さよならを言えたら 中巻 【禁忌の代償】
あれから2年。おもちゃを作り終えた彼は両手いっぱいにおもちゃを抱えて、墓地に向かっていた。子どもたちのお墓におもちゃを置いては、遊んでくれるまで待つ日々。
「調子はどうだいマルタ。近頃、ここにいる子達におもちゃを上げても遊んでくれないんだ。
何がいけないのか君の意見を聞かせておくれよ」
サイはおもちゃであふれかえった墓石――マルタのお墓に向かって今日も話しかける。おもちゃが動いたり、無くなっていたりしたら、きっと遊んでくれたのだと思うことが出来た。しかし、どの子どものお墓におもちゃをあげても、どれだけおもちゃの数を積み重ねても、誰かが遊んでくれる日は来なかった。
「ああそうか、きっと今の君に合う素材で作らないと触れないのかもね。少し見直してみよう」
一人で納得した様子のサイは、遊ばれることの無いおもちゃをお墓に残して立ち去った。
◇
そんな日々がどれほど続いたのか。目を赤く腫らしながらサイはいつものようにお墓におもちゃを持って行き、今度こそは遊んでくれるのではないかという期待を何度も裏切られ続ける日々――そんなある日の晩、彼は突然思いついた。
「そうか、透明になった君に実体があれば、普通のおもちゃで遊べるじゃないか」
なんで気が付か無かったのだろうと自分で自分に驚きつつ、サイは急いで家に帰ると研究を始める。
◇
それから30年。サイは寝食も忘れて、ぽつりぽつりと落ちるものを拭いながら霊体に実体を持たせる研究を続けていた。研究に研究を重ねた末、ついに理論的には霊体を実体化出来る機械を完成させることとなる。早速、機械を起動するためお墓に向かった。
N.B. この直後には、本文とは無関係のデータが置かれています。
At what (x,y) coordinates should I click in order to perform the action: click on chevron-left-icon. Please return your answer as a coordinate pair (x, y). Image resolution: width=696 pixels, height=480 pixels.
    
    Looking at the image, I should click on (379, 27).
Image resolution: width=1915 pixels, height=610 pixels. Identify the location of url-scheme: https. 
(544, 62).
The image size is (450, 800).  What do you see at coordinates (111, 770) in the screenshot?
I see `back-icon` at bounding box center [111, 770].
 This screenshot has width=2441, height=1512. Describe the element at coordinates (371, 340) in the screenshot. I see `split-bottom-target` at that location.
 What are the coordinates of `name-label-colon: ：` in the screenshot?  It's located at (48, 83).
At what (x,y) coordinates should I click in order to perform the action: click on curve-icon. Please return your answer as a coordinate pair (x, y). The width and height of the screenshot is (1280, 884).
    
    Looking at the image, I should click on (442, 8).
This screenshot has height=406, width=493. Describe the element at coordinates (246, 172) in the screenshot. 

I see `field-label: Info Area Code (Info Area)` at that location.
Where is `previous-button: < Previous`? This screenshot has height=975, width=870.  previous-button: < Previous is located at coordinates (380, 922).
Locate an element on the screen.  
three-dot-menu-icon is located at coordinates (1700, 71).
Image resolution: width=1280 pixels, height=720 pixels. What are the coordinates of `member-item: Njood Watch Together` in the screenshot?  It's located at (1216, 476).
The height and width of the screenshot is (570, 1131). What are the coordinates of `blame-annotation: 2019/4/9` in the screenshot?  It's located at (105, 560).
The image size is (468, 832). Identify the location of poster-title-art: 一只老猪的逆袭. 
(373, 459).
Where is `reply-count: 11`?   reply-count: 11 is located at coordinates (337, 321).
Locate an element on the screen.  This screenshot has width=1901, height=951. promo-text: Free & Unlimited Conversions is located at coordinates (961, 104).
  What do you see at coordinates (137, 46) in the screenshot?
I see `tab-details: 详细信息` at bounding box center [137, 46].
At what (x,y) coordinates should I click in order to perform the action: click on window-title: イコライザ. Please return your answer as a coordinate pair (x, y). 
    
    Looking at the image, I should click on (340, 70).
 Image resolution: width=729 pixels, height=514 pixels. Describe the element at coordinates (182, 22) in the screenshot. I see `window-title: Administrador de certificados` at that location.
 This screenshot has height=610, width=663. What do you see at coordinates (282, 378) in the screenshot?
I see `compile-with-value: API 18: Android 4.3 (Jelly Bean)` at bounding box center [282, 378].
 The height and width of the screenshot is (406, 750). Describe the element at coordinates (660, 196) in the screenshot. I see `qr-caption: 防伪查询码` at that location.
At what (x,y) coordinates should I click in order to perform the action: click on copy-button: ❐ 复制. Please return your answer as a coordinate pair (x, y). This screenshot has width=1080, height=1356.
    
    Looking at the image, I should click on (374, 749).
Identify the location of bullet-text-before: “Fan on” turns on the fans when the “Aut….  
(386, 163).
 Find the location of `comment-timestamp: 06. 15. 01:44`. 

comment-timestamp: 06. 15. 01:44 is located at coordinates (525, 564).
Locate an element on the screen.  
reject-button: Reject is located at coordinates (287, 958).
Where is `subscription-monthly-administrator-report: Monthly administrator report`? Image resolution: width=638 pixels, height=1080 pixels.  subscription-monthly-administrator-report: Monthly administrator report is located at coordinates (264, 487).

サイが複雑に鋼を織り交ぜた機械を起動させると、独特な音波が鳴り響いた。音波は波紋を広げるように、建物から人まで、あらゆる『実体』の中に響き渡る。空気がパキパキと軋みを上げた後には、澄んだ静寂が訪れた。これは成功したのではないか、と握った拳に力を込めるサイ。しかし、いくら待っても、マルタやお墓の子ども達の姿が現れる事も、声が聞こえてくることも無かった。
「そんな、失敗したっていうのか?」
装置を起動して、何かが起こったという手応えは確かにあった。何も起きていないはずはないと、サイは幽かな期待を胸に街へと足を運ぶ。
――辿り着いた街に広がっていたのは、想像を絶する光景だった。多くの人と物で溢れ返っていた街はひどく静まり返り、道という道には街の人々が倒れ伏していたのだ。折り重なるように無造作に倒れ伏す人々が、まるで身体という器を脱ぎ捨てたかのように見える。
「僕は一体なにをしてしまったんだ……
僕はただ霊体に実体を与えたかっただけなのに――」
自らの過ちに呆然とするサイ。こわばる足を何とか動かして、生きている者を探すために街を彷徨った。しかし沈黙した街で生きている者は彼一人。時が経つにつれて、サイは自らの手で犯した罪の重さに耐えかね膝をつく。
「ああ……こんなはずじゃなかったんだ。
そんなつもりは無かったんだ……!」
死者の街と化したこの場所で、皮肉にも誰よりも死者に会いたいと願っていた彼一人だけが生きている。サイの嘆きに応える者は無く、慟哭は冷えきった街に吸い込まれて消えた。